(Screen grounding examples)
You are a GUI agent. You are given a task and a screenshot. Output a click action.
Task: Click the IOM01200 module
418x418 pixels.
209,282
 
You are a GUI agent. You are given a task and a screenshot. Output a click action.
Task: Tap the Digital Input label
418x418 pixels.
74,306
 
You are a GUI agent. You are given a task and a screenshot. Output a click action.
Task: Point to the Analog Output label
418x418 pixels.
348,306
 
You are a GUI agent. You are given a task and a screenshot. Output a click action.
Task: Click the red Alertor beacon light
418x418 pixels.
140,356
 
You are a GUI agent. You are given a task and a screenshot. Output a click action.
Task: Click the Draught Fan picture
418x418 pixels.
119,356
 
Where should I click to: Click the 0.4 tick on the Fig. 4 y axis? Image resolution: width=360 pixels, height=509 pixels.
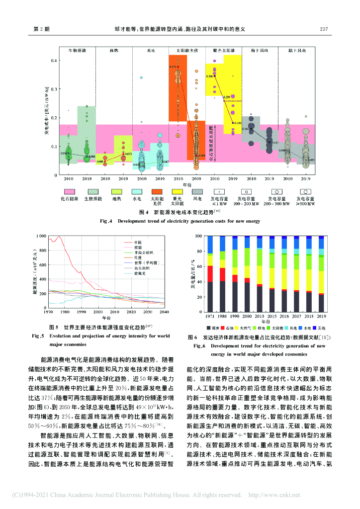coord(54,61)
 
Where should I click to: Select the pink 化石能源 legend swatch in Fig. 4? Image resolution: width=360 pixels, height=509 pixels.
coord(69,191)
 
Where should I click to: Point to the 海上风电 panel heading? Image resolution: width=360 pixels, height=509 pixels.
coord(259,51)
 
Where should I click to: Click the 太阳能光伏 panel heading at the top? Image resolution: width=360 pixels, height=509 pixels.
coord(187,51)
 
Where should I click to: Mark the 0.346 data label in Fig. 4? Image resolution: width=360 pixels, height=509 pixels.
coord(209,77)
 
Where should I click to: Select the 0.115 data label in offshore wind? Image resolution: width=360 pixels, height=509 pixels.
coord(274,143)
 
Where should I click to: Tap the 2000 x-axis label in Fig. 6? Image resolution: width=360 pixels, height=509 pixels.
coord(247,316)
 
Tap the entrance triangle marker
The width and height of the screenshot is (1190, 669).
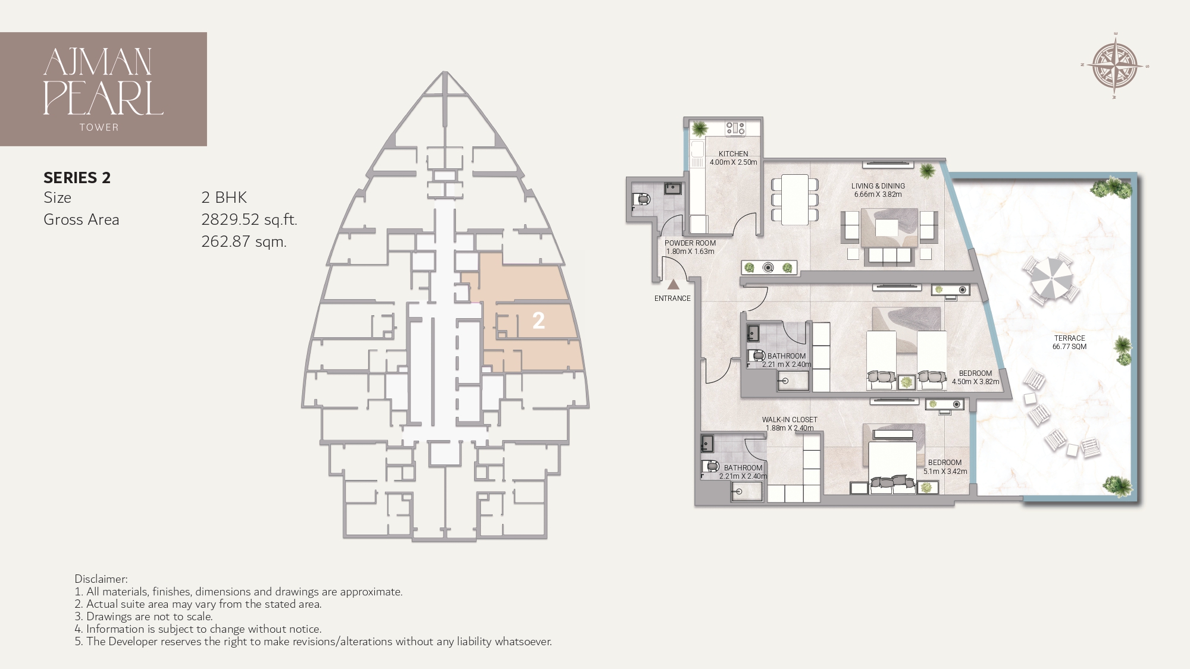[x=673, y=285]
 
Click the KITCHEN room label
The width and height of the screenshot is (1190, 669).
[x=733, y=153]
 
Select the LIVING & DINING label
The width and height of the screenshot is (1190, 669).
[x=878, y=186]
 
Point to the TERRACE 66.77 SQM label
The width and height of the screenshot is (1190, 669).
[x=1069, y=342]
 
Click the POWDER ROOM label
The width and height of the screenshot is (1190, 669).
[x=690, y=243]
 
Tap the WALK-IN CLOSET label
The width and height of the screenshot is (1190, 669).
[x=790, y=420]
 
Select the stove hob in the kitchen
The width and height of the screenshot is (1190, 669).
[x=735, y=127]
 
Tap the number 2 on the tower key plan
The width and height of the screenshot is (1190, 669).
[x=538, y=321]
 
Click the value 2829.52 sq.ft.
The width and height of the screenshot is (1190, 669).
[x=249, y=219]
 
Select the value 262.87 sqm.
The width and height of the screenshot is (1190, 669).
[x=244, y=241]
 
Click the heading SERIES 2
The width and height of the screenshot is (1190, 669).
[x=77, y=177]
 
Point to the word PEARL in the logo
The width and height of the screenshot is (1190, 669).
[x=103, y=99]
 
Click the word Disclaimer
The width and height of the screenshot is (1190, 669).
[x=101, y=579]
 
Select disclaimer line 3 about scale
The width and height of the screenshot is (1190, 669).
[x=143, y=616]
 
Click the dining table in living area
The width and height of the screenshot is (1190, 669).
[x=794, y=199]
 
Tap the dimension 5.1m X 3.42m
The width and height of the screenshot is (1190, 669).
[x=945, y=471]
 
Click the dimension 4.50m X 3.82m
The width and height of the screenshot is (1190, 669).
[x=975, y=382]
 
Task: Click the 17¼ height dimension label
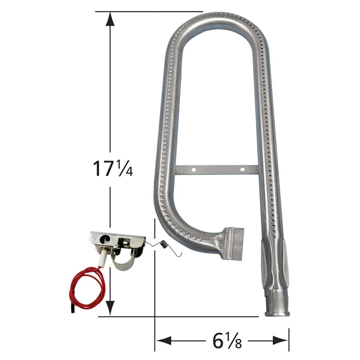click(113, 168)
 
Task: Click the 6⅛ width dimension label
click(227, 340)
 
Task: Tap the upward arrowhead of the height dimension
click(110, 19)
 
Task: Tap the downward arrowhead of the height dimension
click(110, 308)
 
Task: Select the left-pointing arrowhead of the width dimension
click(163, 340)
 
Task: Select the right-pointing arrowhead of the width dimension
click(280, 340)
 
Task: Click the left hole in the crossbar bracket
click(194, 170)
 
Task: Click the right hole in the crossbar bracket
click(242, 170)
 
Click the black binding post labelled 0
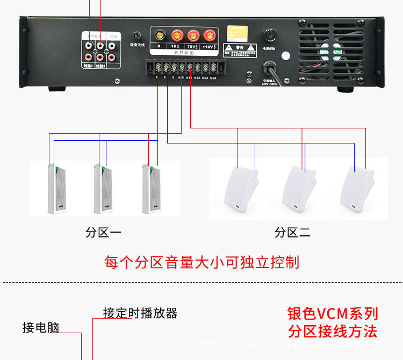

WORK TO COMPLETE ->
Replace "Tap" with "Press" in everything from the line that contains "Tap the entrance triangle marker" down to the line that contains "[x=244, y=241]", keeping all else unchanged. Give back only those rows, with the pictures left out.

RESULT ->
Press the entrance triangle marker
The width and height of the screenshot is (1190, 669).
[x=673, y=285]
 
Click the KITCHEN room label
The width and height of the screenshot is (1190, 669).
[x=733, y=153]
 
Select the LIVING & DINING label
The width and height of the screenshot is (1190, 669).
[x=878, y=186]
 
Point to the TERRACE 66.77 SQM label
The width and height of the screenshot is (1190, 669).
[x=1069, y=342]
 
Click the POWDER ROOM label
The width and height of the screenshot is (1190, 669).
[x=690, y=243]
 
Press the WALK-IN CLOSET label
The width and height of the screenshot is (1190, 669).
[x=790, y=420]
 
Select the stove hob in the kitchen
The width and height of the screenshot is (1190, 669).
[x=735, y=127]
 
Press the number 2 on the tower key plan
The width and height of the screenshot is (1190, 669).
[x=538, y=321]
 
Click the value 2829.52 sq.ft.
The width and height of the screenshot is (1190, 669).
[x=249, y=219]
 
Select the value 262.87 sqm.
The width and height of the screenshot is (1190, 669).
[x=244, y=241]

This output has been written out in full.